* **Set problem**
Quote everything in the material from the line containing "The width and" down to the line containing "tap(22, 257)", both included, and leave the pictures out.

* **Given records**
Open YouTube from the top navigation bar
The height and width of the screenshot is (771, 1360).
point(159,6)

---

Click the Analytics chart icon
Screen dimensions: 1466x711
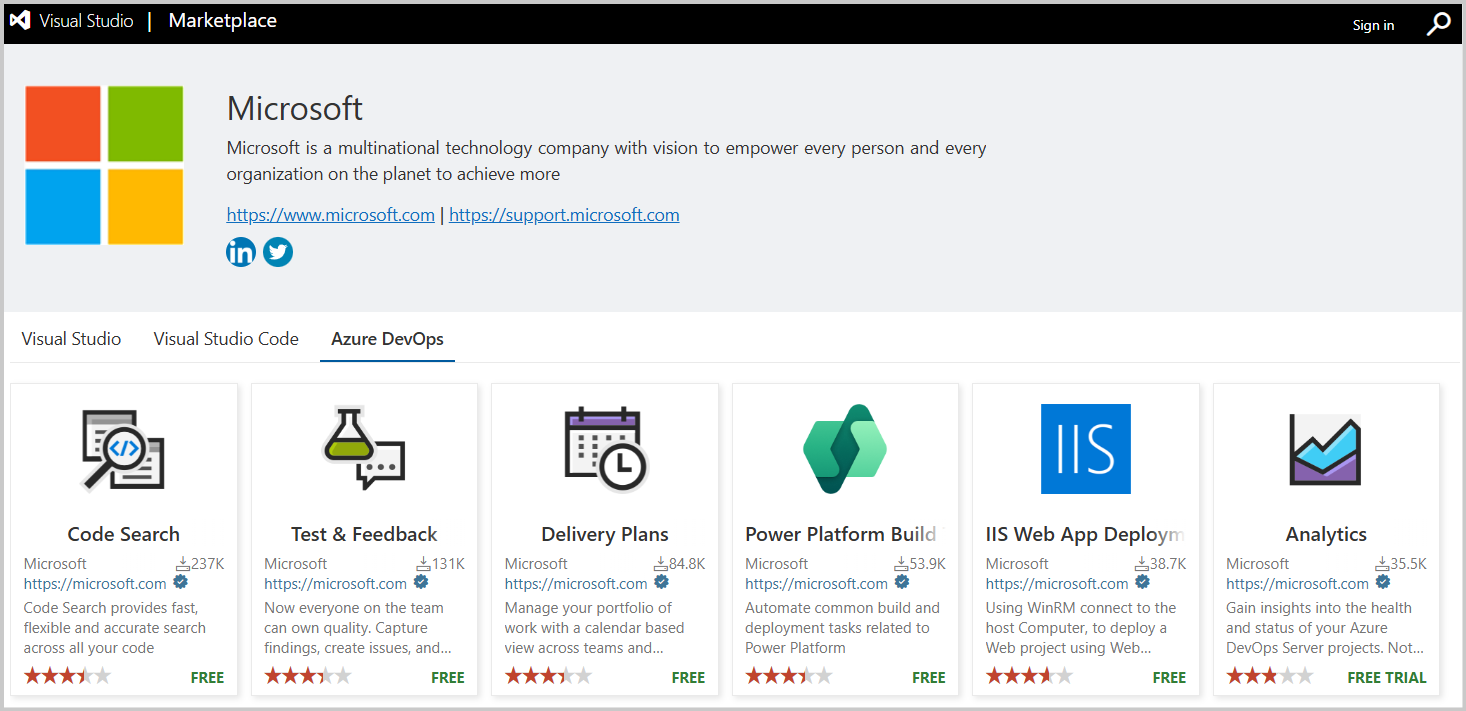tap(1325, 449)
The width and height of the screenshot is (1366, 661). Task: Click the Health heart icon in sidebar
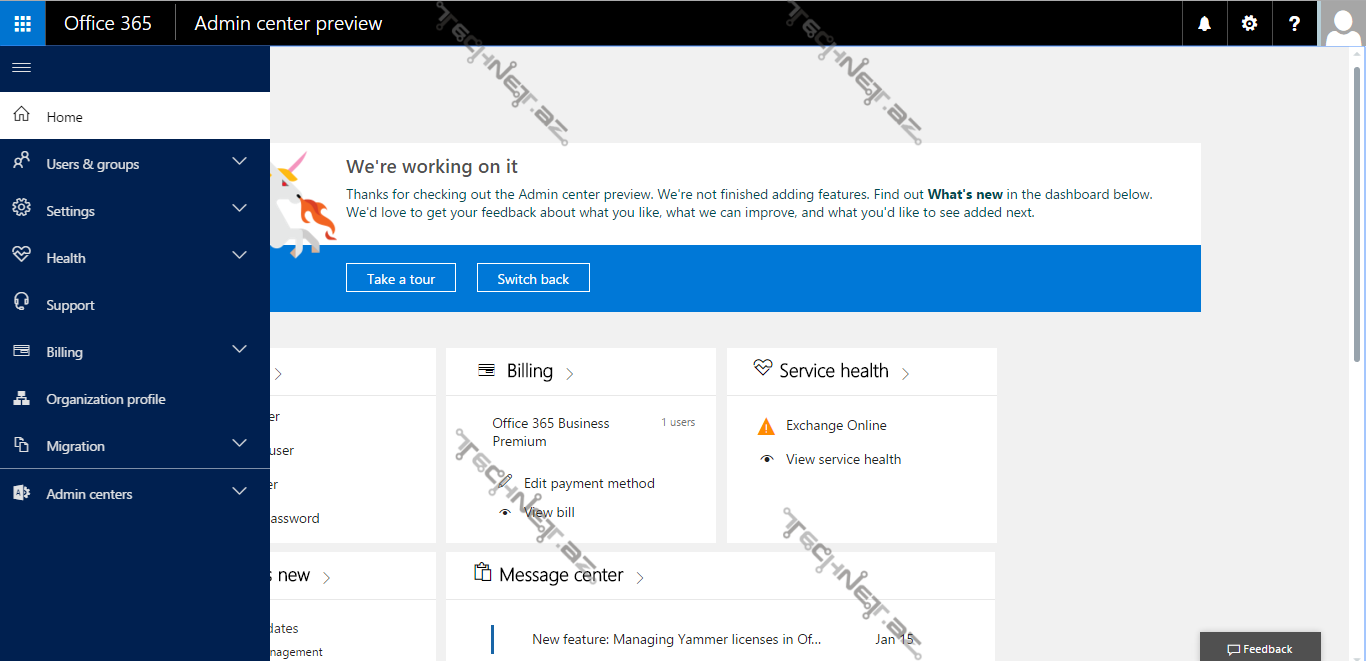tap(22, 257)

...

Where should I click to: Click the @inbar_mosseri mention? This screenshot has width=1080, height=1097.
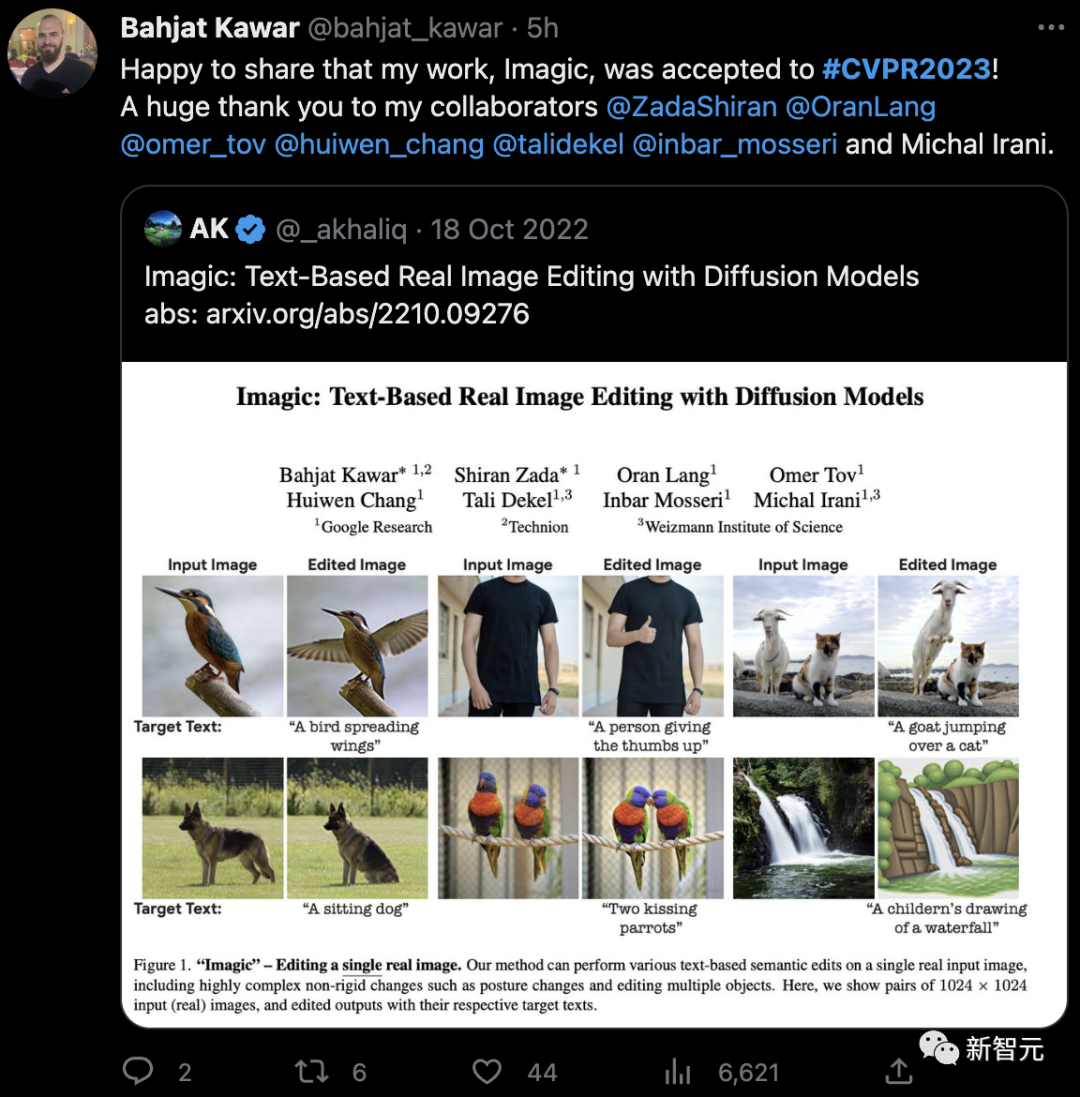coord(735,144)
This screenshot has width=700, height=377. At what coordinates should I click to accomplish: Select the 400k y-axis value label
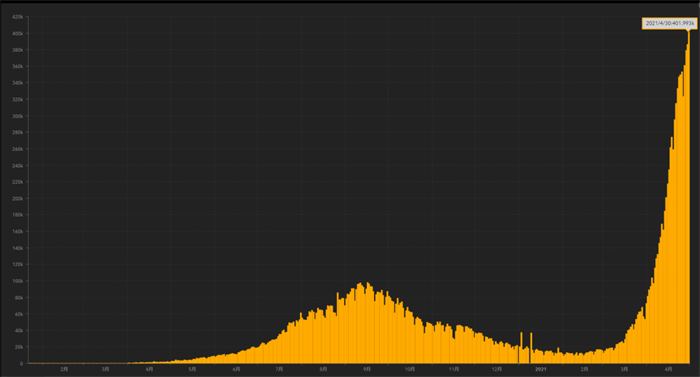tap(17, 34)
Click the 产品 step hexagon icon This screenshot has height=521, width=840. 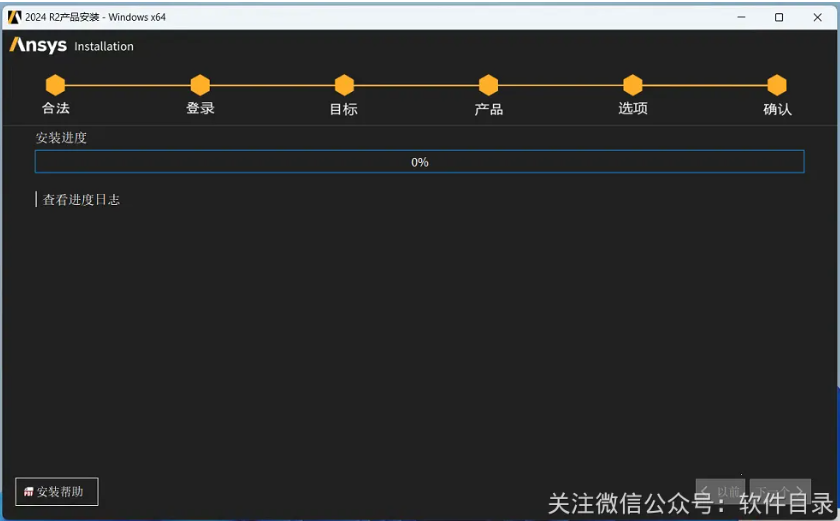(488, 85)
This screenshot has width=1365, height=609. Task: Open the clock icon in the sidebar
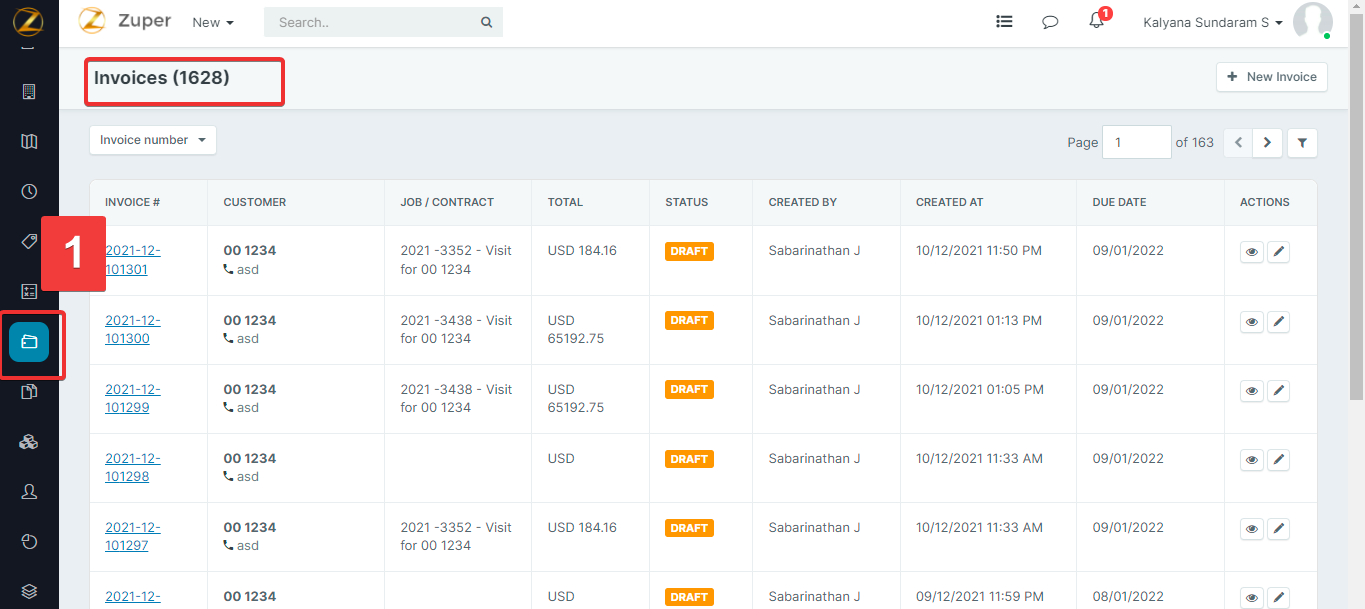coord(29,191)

* **Answer below**
The width and height of the screenshot is (1366, 661). Task: Click the Health heart icon in sidebar
tap(22, 257)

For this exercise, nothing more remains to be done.